WRITTEN TASKS
1 > Summarize the student opinion paragraphs below in two sentences.
2 > In the student opinion paragraphs below, on what date did the City of Montpelier sign the resolution declaring itself a sanctuary city?
3 > Translate this sentence from the student opinion paragraphs below into Spanish: "Montpelier has been, and should continue to be, safe for everyone."

TEXT PROVIDED
>>>
Montpelier High School Social Studies Teacher Heather McLane assigned her students to write paragraphs sharing their opinion about an issue that they have studied, support their opinion with a bit of evidence and include a call to action. Below are some of the results.


by Jason Tomasi

Trump’s travel ban has made the United States appear racist to the world. The ban states that all citizens from Iraq, Iran, Syria, Sudan, Libya, Yemen and Somalia have to wait four months before traveling to the United States. If citizens of these countries who are already in the United States want to return home to visit their families, they may not be able to come back to the U.S. Trump’s travel ban is unethical and assumes that these Muslim countries will send terrorists to America. Many people have stated that the travel ban is a violation of civil rights because it discriminates against Muslims. This could be helpful to terrorists. If Muslims believe that the United States hates them, more Muslims may want to join terrorist groups. The United Nations’ Human Rights chief said, “The United States ban is mean-spirited, and wastes resources needed for proper counter-terrorism.” Donald Trump thinks that he is keeping the country safe while in reality he is making America more dangerous by creating an anti-Muslim culture. To help stop this ban from going into effect, you can protest, write to your senator and representative and stand up for the citizens of these countries.


by Juna Nagle

On November 30, the City of Montpelier signed a resolution declaring Montpelier a sanctuary city to protect all people, no matter their race, religious affiliation or immigration background. By doing so, Montpelier shows what a caring community we are. Having been raised in our small town, I have found we are deeply connected to the people around us. Whenever someone falls on hard times, we find ways to pick them back up. Many people move to Montpelier specifically to provide this kind of community and nurturing environment for their kids. Montpelier has been, and should continue to be, safe for everyone. Due to new actions and declarations from our current President of the United States, it has become much too prevalent that immigrants are being targeted and afraid to go to the authorities because of the fear of deportation. Undocumented women and girls are especially at risk in these situations. According to the Office of Victims of Crimes, in the United States by 2050, the number of raped women and girls from Latino origin could reach 10.8 million. With immigrants being afraid of going to the authorities for help, many of these cases will go unreported and enable predators to target people who are unable to turn to the law. We need to make sure that everyone has the right to seek justice in these situations. I urge you to keep supporting Montpelier as a sanctuary city, and to reach out to other cities and state senators to propose the same idea. We want every city to be a safe haven for all people, like the Montpelier that I love and know. By speaking up and taking a stand, we ensure that the United States continues the tradition and history of the melting pot, serving as a sanctuary for all.
<<<
DATA EXCERPTS
>>>
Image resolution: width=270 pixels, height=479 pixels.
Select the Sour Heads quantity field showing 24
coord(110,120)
<<<
>>>
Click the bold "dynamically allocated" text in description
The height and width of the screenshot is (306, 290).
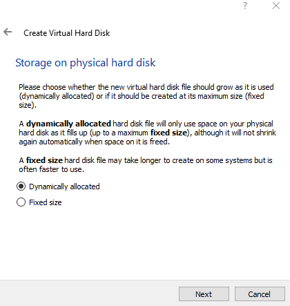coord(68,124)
<<<
RESULTS IN ORDER
1 > Students of Montpelier High School social studies teacher Heather McLane wrote opinion paragraphs supported by evidence and ending with a call to action. One argues that Trump's travel ban is unethical and makes America more dangerous, and another urges continued support for Montpelier as a sanctuary city that protects all people.

2 > November 30.

3 > Montpelier ha sido, y debería seguir siendo, segura para todos.